![]() |
Foto Ilustasi oleh Pixabay |
Salah satu bentuk hiburan yang saya gemari adalah stand up comedy, sederhananya stand up comedy adalah bentuk komedi dimana sang pelawak atau comic or stand up comedian menyampaikan materi komedinya di depan audience secara langsung ya pastinya sambil berdiri heuheu.
Di Indonesia sendiri ada 2 program kompetisi stand up comedy yang sudah populer, ada Stand Up Comedy Indonesia alias SUCI milik Kompas TV dan ada juga SUCA atau Stand Up Comedy Academy milik Indosiar. Saya cukup mengikuti dua kompetisi ini di 3 tahun terakhir.

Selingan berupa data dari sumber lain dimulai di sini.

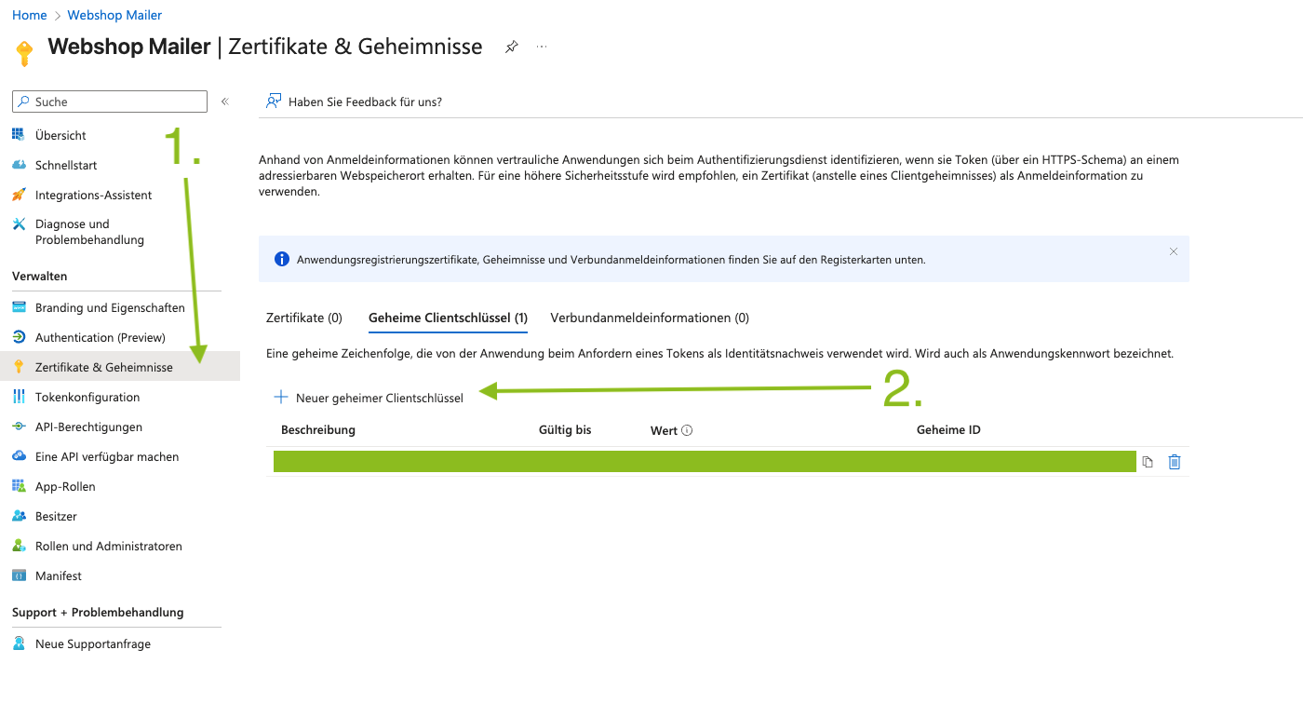Delete the client secret with trash icon
1303x704 pixels.
(x=1174, y=462)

Pada 22 Oktober lalu SUCA musim ketiga menggelar grand final yang menampilkan 3 finalis diantaranya Bintang dari Jakarta, Karin si anak SD dari Medan, dan Yewen dari Papua. Di tulisan ini saya tidak akan membahas soal teknik stand up comedy maupun menilai penampilan mereka, sebagai mahasiswa komunikasi ada satu hal yang menarik bagi saya dari edisi grand final ini.

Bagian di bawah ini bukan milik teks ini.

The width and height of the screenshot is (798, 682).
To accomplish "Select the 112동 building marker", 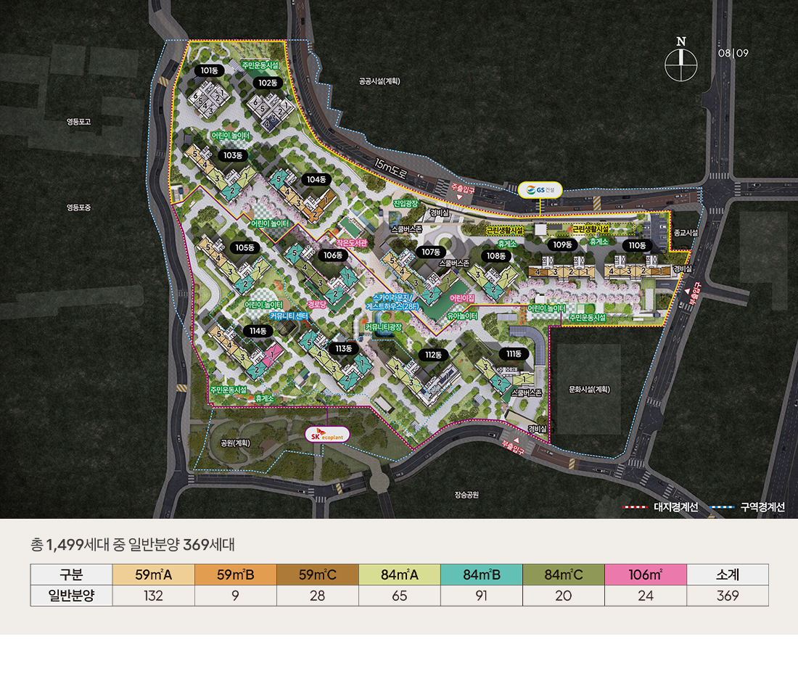I will 433,355.
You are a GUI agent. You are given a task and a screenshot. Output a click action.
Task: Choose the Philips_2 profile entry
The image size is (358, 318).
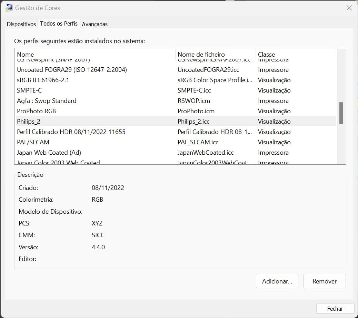[x=29, y=122]
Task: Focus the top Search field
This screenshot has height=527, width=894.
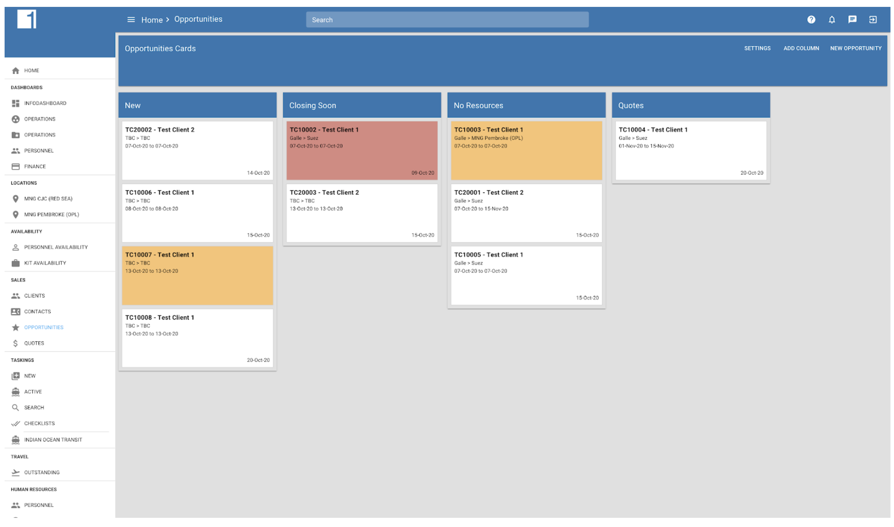Action: click(447, 20)
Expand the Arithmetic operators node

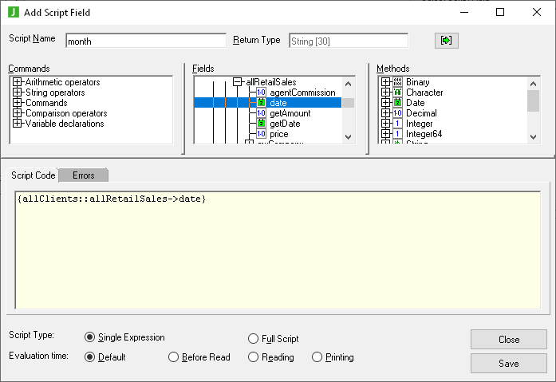[17, 82]
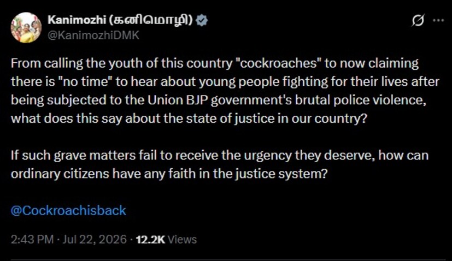Click the word Views
This screenshot has width=452, height=261.
click(182, 239)
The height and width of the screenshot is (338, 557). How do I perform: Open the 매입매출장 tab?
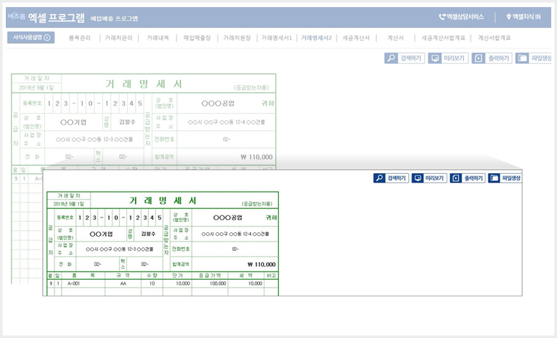point(197,38)
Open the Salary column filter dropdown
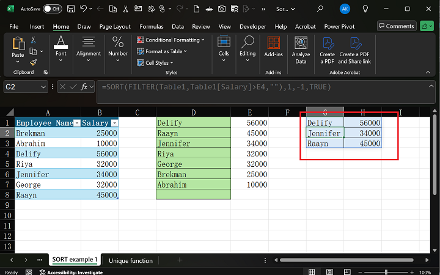 (114, 123)
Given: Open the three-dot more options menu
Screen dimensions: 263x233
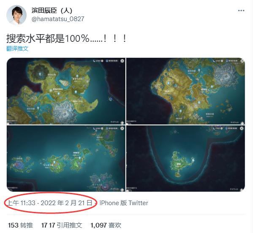Looking at the screenshot, I should point(241,11).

Seusai Bintang tampil, tim dari Indosiar sepertinya sudah menyiapkan gimmick atau treatment khusus yang ditujukan untuk Bintang. Satu rombongan di datangkan ke atas panggung, ada keluarga Bintang, saudara, teman, sampai aparat desa dan kecamatan dimana Bintang tinggal juga turut didatangkan.
Disana Pak Lurah yang saya lupa namanya memberikan Bintang sebuah penghargaan yaitu sebagai warga kehormatan. Selain Bintang, David sang mentor juga turut dapat penghargaan ini.
Hal-hal ini membuat saya terfikir soal para anak muda Indonesia yang mengharumkan nama Indonesia di kancah internasional, apa mereka mendapat cukup apresiasi? Apa mereka juga jadi warga kehormatan di desanya?
Ketika seseorang masuk TV, ikut lomba pencarian bakat, tayang di TV hampir tiap hari, seluruh orang di kampungnya, di kecamatannya, di kabupatennya, semua heboh bangga-banggain dia. Dibuatkan banner khusus untuk promosi minta dukungan sms, nobar di kampungnya, semua orang larut dalam kegembiraan. Saya juga pernah merasakan itu ketika Yoda dari Kebumen (kampung halaman saya) berhasil tampil di Indonesian Idol dan masuk sampai 3 besar.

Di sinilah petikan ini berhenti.